Resolutions for Refining the Claims Audit Process for a Better 2020
By Tom Scott
It’s that time of year: the beginning. The office is charged up. Employees are arriving early. Managers are eager to hit the ground running. Meetings are called to discuss business process improvement. Cutting costs and improving returns are the mantra for January.
But for some, especially in the health care finance department, the beginning of the year can represent an adrenaline-fueled desire to establish a better process to manage the next 12 months of claims, clean up last year’s appeals, and get ahead and stay ahead in 2020.
The following are five actions that health centers can take, along with information on how software can assist, to make sure that the start of the year is a harbinger of the health, wealth, and happiness to come in 2020.
Simplify the claims audit. In most cases, claim audits involve picking out a handful of claims to spot-check, ensuring that those claims were coded correctly and payments were received. According to insurance auditing firm Athenium Analytics, 79% of organizations do not track claims leakage. While this is helpful in capturing a snapshot, it’s not a guarantee that all claims were successfully processed.
Using a software platform to identify and flag errors in real time can help to ensure that this process is handled throughout the year, as opposed to retroactively having to go back to check your work. Employing an automated system rather than asking clinical staff to manually pull charts for spot-checks can also save time for both administrative and clinical staff, as well as help reduce the risk of human error in the claims review process.
Don’t assume bad debt is the cost of doing business. Work with a trusted medical loan company to restructure outstanding debts and recoup costs owed to your business.
According to a 2018 survey from Sage Growth Partners, more than 20% of organizations do not have a bad debt recovery process. Automated claims systems can help by sending out letters immediately when patients haven’t paid their bills. It can also electronically generate a workflow process to designate staff as responsible for following up on specific accounts.
Using a software platform allows health centers to categorize outstanding claims by amount, payer, or days past due to help staff prioritize their efforts and keep other members of the team apprised of their progress.
Track the life cycle of your equipment. If medical equipment fails, it’s already too late. Proactively tracking when equipment needs to be replaced or upgraded can help avoid wasted time and money. A good software platform should include a field to log in warranty information for all equipment and notify users when service is due.
Review and track your operating expenses and profits. Perhaps most important in planning for future success is making the case to payers that your hospital or ambulatory surgery center is operating effectively.
Using software to pull annual case costing can help build a case that’s accurate and ready to go when it’s time to negotiate your payer contracts. A good platform will allow you to break out your costs in categories such as CPT code, physician, and specialty, and examine indicators to drive improvement (eg, staff utilization time, supplies used, supply costs, and turnover time). Case costing is also an essential resource in negotiating for carve-outs in particular instances—implants or specific medications, for example.
Using a software platform to analyze cost nuances can also help identify whether specific provider intervention is needed. For example, data could reveal whether a physician is using a certain type of branded medical supply that can be purchased at a much cheaper rate while still fulfilling the same need and quality standard.
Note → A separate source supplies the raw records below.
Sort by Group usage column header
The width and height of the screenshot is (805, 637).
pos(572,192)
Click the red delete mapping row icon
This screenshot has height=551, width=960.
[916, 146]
Or it may reveal that certain procedures are not being reimbursed at a sustainable rate.
Determining whether profit losses can be addressed through remediation or if certain procedures or practices should be eliminated completely is only feasible if the data are there to assess.
Review employee training. Turnover is a normal part of every business. Ensuring that administrative staff are not only aware of the programs in place to track and manage finances but also trained in using them to their full capacity is essential.
Health center leaders should review human resources policies for onboarding new employees, as well as policies concerning annual training, to ensure that staff are introduced to and aware of resources offered through various software platforms that can help them become more adept in their duties.
If these actions were not taken by your health center in 2019, the new year is the best time to set a resolution in place. By proactively managing and tracking business operations, health centers can save themselves hassle, headache, and heartbreak at the end of 2020 and raise a glass to even loftier goals in 2021.
— Tom Scott is CFO of HST Pathways, a top-ranked software solutions company for the ambulatory surgery center industry.